- Assignment
In the data, find the word "dimensions" and copy out every line that has it.

- Supplied information
=== Section Start ===
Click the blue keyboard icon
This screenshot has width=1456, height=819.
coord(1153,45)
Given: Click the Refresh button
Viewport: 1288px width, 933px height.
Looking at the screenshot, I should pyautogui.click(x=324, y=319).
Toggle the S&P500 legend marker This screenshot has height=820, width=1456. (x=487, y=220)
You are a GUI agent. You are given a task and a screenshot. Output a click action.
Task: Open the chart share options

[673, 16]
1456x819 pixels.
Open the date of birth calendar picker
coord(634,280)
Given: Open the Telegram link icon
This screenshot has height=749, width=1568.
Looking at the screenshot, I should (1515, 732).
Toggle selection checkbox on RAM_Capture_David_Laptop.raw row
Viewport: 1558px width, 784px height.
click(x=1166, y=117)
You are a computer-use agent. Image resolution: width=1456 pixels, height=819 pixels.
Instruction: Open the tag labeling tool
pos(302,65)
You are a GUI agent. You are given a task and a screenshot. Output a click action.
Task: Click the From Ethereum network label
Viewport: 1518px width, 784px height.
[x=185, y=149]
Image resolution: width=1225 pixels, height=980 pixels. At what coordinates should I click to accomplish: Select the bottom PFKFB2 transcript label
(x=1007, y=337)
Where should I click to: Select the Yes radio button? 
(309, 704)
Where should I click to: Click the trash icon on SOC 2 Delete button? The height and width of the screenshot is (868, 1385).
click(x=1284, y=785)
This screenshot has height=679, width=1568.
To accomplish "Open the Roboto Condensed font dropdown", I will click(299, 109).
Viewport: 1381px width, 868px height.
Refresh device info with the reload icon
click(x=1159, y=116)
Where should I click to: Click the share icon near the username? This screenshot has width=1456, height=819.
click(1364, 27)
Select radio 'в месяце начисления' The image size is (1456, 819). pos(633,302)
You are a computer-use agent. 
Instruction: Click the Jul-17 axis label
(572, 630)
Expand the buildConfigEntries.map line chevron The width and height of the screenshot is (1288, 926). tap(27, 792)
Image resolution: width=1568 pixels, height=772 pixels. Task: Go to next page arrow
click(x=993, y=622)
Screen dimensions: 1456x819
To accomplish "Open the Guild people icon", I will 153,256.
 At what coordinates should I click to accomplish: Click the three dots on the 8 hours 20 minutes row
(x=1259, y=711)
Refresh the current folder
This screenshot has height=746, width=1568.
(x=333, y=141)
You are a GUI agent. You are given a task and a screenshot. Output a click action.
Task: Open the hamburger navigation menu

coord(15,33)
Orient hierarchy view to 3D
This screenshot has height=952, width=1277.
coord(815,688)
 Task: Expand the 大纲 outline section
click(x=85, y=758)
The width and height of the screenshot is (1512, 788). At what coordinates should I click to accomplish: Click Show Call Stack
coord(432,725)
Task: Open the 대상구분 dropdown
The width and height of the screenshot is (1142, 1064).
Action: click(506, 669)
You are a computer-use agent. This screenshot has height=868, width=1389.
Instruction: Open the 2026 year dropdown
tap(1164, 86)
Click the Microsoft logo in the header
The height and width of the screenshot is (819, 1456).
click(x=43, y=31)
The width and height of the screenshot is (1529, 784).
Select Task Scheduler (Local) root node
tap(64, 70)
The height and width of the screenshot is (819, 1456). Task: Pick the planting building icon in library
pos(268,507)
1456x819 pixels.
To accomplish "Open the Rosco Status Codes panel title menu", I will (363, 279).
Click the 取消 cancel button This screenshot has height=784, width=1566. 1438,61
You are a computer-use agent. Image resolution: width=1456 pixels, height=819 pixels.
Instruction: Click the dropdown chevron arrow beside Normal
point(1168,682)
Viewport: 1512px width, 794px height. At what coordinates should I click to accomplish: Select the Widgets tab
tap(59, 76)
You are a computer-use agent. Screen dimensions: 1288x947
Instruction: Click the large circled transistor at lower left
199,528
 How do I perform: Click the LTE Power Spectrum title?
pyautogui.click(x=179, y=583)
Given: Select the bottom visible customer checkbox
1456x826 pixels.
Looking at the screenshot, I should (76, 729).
=== Section End ===
- Response to this task
Screen dimensions: 1456x819
You are a computer-use agent. Screen dimensions: 1288x947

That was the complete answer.